Saved data entries:
"""
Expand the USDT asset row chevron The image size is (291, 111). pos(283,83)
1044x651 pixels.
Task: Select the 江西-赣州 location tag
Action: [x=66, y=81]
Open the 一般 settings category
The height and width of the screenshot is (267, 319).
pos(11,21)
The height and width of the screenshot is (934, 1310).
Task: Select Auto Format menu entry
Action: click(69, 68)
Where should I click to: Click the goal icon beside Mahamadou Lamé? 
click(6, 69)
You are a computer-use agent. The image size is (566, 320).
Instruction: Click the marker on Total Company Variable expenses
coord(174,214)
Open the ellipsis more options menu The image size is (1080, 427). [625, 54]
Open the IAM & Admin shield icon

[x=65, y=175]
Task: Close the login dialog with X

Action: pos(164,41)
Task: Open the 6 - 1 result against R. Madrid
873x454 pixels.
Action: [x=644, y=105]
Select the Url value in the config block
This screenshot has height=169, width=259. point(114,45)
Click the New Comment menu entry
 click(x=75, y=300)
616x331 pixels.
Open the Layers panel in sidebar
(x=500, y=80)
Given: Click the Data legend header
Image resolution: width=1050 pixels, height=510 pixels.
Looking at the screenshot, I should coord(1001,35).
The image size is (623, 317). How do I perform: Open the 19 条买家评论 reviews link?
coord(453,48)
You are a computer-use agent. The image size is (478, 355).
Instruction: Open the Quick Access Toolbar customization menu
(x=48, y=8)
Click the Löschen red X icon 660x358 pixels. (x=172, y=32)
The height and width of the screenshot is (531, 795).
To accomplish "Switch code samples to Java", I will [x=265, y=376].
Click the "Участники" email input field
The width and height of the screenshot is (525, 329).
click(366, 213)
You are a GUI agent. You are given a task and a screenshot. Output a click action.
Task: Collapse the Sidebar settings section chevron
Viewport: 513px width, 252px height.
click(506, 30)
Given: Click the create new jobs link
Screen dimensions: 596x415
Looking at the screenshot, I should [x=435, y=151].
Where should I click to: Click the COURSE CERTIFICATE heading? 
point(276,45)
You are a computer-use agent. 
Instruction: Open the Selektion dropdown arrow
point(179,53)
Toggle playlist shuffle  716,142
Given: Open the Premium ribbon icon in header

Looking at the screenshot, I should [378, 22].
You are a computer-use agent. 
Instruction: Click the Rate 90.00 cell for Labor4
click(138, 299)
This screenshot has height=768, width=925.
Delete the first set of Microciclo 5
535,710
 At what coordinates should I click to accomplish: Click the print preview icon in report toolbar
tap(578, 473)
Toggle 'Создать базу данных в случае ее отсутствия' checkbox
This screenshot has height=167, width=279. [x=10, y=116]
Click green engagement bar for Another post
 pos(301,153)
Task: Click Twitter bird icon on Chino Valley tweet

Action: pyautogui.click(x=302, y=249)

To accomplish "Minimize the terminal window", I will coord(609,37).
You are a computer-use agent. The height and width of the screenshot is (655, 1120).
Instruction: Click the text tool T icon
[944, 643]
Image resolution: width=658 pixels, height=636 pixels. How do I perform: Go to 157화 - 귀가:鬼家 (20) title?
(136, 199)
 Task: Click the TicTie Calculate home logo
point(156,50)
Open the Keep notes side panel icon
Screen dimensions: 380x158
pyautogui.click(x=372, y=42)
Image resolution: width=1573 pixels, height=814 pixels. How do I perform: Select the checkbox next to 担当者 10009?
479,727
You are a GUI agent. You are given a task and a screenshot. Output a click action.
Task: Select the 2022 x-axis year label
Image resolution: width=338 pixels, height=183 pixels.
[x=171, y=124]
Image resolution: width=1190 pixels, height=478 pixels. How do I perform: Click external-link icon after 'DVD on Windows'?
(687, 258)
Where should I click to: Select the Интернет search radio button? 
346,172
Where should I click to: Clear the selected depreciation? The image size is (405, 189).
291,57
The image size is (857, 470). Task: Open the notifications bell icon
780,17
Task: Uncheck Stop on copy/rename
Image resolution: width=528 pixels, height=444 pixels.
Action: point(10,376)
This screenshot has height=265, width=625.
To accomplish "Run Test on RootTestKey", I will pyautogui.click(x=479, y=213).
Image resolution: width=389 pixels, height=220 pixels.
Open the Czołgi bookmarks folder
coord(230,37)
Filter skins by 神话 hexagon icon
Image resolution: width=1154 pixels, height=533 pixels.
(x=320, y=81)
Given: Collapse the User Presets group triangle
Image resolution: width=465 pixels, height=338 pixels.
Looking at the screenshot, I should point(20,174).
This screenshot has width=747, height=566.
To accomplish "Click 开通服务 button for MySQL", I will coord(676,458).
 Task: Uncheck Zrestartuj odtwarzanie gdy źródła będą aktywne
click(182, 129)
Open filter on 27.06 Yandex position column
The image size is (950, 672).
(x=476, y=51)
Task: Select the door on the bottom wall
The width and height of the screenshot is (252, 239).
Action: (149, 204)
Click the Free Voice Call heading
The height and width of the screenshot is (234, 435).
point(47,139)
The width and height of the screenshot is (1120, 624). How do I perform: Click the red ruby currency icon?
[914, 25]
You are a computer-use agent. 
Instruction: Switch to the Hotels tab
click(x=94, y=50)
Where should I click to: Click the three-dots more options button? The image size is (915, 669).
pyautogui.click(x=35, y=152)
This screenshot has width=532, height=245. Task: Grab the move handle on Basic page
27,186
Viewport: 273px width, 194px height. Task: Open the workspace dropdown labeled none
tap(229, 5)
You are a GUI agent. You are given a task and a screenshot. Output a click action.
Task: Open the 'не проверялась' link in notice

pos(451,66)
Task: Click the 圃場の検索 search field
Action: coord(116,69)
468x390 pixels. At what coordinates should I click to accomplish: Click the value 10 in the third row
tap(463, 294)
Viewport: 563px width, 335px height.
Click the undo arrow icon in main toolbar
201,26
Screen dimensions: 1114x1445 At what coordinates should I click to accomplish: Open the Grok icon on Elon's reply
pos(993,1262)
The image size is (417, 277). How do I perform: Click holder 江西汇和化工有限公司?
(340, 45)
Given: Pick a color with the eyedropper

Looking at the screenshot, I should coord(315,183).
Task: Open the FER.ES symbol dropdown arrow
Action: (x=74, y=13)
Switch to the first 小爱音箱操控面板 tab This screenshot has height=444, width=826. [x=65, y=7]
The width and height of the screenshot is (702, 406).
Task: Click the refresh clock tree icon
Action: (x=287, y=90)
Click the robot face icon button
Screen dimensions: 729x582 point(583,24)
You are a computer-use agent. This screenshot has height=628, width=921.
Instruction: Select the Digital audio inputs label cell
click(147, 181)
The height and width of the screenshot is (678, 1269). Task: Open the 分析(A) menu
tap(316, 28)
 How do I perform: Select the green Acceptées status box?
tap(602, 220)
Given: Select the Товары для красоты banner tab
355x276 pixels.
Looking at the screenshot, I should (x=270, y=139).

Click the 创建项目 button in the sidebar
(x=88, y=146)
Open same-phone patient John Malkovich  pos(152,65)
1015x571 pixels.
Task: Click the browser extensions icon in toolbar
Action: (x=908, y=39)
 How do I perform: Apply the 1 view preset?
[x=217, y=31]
"""
* **Assignment**
Reproduce every entry above without a single alteration.

* **Problem solution**
Expand the USDT asset row chevron The image size is (291, 111). pos(283,83)
1044x651 pixels.
Task: Select the 江西-赣州 location tag
Action: [x=66, y=81]
Open the 一般 settings category
The height and width of the screenshot is (267, 319).
pos(11,21)
The height and width of the screenshot is (934, 1310).
Task: Select Auto Format menu entry
Action: click(69, 68)
Where should I click to: Click the goal icon beside Mahamadou Lamé? 
click(6, 69)
You are a computer-use agent. The image size is (566, 320).
Instruction: Click the marker on Total Company Variable expenses
coord(174,214)
Open the ellipsis more options menu The image size is (1080, 427). [625, 54]
Open the IAM & Admin shield icon

[x=65, y=175]
Task: Close the login dialog with X

Action: pos(164,41)
Task: Open the 6 - 1 result against R. Madrid
873x454 pixels.
Action: [x=644, y=105]
Select the Url value in the config block
This screenshot has height=169, width=259. point(114,45)
Click the New Comment menu entry
 click(x=75, y=300)
616x331 pixels.
Open the Layers panel in sidebar
(x=500, y=80)
Given: Click the Data legend header
Image resolution: width=1050 pixels, height=510 pixels.
Looking at the screenshot, I should coord(1001,35).
The image size is (623, 317). How do I perform: Open the 19 条买家评论 reviews link?
coord(453,48)
You are a computer-use agent. The image size is (478, 355).
Instruction: Open the Quick Access Toolbar customization menu
(x=48, y=8)
Click the Löschen red X icon 660x358 pixels. (x=172, y=32)
The height and width of the screenshot is (531, 795).
To accomplish "Switch code samples to Java", I will [x=265, y=376].
Click the "Участники" email input field
The width and height of the screenshot is (525, 329).
click(366, 213)
You are a GUI agent. You are given a task and a screenshot. Output a click action.
Task: Collapse the Sidebar settings section chevron
Viewport: 513px width, 252px height.
click(506, 30)
Given: Click the create new jobs link
Screen dimensions: 596x415
Looking at the screenshot, I should [x=435, y=151].
Where should I click to: Click the COURSE CERTIFICATE heading? 
point(276,45)
You are a computer-use agent. 
Instruction: Open the Selektion dropdown arrow
point(179,53)
Toggle playlist shuffle  716,142
Given: Open the Premium ribbon icon in header

Looking at the screenshot, I should [378, 22].
You are a computer-use agent. 
Instruction: Click the Rate 90.00 cell for Labor4
click(138, 299)
This screenshot has height=768, width=925.
Delete the first set of Microciclo 5
535,710
 At what coordinates should I click to accomplish: Click the print preview icon in report toolbar
tap(578, 473)
Toggle 'Создать базу данных в случае ее отсутствия' checkbox
This screenshot has height=167, width=279. [x=10, y=116]
Click green engagement bar for Another post
 pos(301,153)
Task: Click Twitter bird icon on Chino Valley tweet

Action: pyautogui.click(x=302, y=249)

To accomplish "Minimize the terminal window", I will coord(609,37).
You are a computer-use agent. The height and width of the screenshot is (655, 1120).
Instruction: Click the text tool T icon
[944, 643]
Image resolution: width=658 pixels, height=636 pixels. How do I perform: Go to 157화 - 귀가:鬼家 (20) title?
(136, 199)
 Task: Click the TicTie Calculate home logo
point(156,50)
Open the Keep notes side panel icon
Screen dimensions: 380x158
pyautogui.click(x=372, y=42)
Image resolution: width=1573 pixels, height=814 pixels. How do I perform: Select the checkbox next to 担当者 10009?
479,727
You are a GUI agent. You are given a task and a screenshot. Output a click action.
Task: Select the 2022 x-axis year label
Image resolution: width=338 pixels, height=183 pixels.
[x=171, y=124]
Image resolution: width=1190 pixels, height=478 pixels. How do I perform: Click external-link icon after 'DVD on Windows'?
(687, 258)
Where should I click to: Select the Интернет search radio button? 
346,172
Where should I click to: Clear the selected depreciation? The image size is (405, 189).
291,57
The image size is (857, 470). Task: Open the notifications bell icon
780,17
Task: Uncheck Stop on copy/rename
Image resolution: width=528 pixels, height=444 pixels.
Action: point(10,376)
This screenshot has height=265, width=625.
To accomplish "Run Test on RootTestKey", I will pyautogui.click(x=479, y=213).
Image resolution: width=389 pixels, height=220 pixels.
Open the Czołgi bookmarks folder
coord(230,37)
Filter skins by 神话 hexagon icon
Image resolution: width=1154 pixels, height=533 pixels.
(x=320, y=81)
Given: Collapse the User Presets group triangle
Image resolution: width=465 pixels, height=338 pixels.
Looking at the screenshot, I should point(20,174).
This screenshot has width=747, height=566.
To accomplish "Click 开通服务 button for MySQL", I will coord(676,458).
 Task: Uncheck Zrestartuj odtwarzanie gdy źródła będą aktywne
click(182, 129)
Open filter on 27.06 Yandex position column
The image size is (950, 672).
(x=476, y=51)
Task: Select the door on the bottom wall
The width and height of the screenshot is (252, 239).
Action: (149, 204)
Click the Free Voice Call heading
The height and width of the screenshot is (234, 435).
point(47,139)
The width and height of the screenshot is (1120, 624). How do I perform: Click the red ruby currency icon?
[914, 25]
You are a computer-use agent. 
Instruction: Switch to the Hotels tab
click(x=94, y=50)
Where should I click to: Click the three-dots more options button? The image size is (915, 669).
pyautogui.click(x=35, y=152)
This screenshot has width=532, height=245. Task: Grab the move handle on Basic page
27,186
Viewport: 273px width, 194px height. Task: Open the workspace dropdown labeled none
tap(229, 5)
You are a GUI agent. You are given a task and a screenshot. Output a click action.
Task: Open the 'не проверялась' link in notice

pos(451,66)
Task: Click the 圃場の検索 search field
Action: coord(116,69)
468x390 pixels. At what coordinates should I click to accomplish: Click the value 10 in the third row
tap(463, 294)
Viewport: 563px width, 335px height.
Click the undo arrow icon in main toolbar
201,26
Screen dimensions: 1114x1445 At what coordinates should I click to accomplish: Open the Grok icon on Elon's reply
pos(993,1262)
The image size is (417, 277). How do I perform: Click holder 江西汇和化工有限公司?
(340, 45)
Given: Pick a color with the eyedropper

Looking at the screenshot, I should coord(315,183).
Task: Open the FER.ES symbol dropdown arrow
Action: (x=74, y=13)
Switch to the first 小爱音箱操控面板 tab This screenshot has height=444, width=826. [x=65, y=7]
The width and height of the screenshot is (702, 406).
Task: Click the refresh clock tree icon
Action: (x=287, y=90)
Click the robot face icon button
Screen dimensions: 729x582 point(583,24)
You are a computer-use agent. This screenshot has height=628, width=921.
Instruction: Select the Digital audio inputs label cell
click(147, 181)
The height and width of the screenshot is (678, 1269). Task: Open the 分析(A) menu
tap(316, 28)
 How do I perform: Select the green Acceptées status box?
tap(602, 220)
Given: Select the Товары для красоты banner tab
355x276 pixels.
Looking at the screenshot, I should (x=270, y=139).

Click the 创建项目 button in the sidebar
(x=88, y=146)
Open same-phone patient John Malkovich  pos(152,65)
1015x571 pixels.
Task: Click the browser extensions icon in toolbar
Action: (x=908, y=39)
 How do I perform: Apply the 1 view preset?
[x=217, y=31]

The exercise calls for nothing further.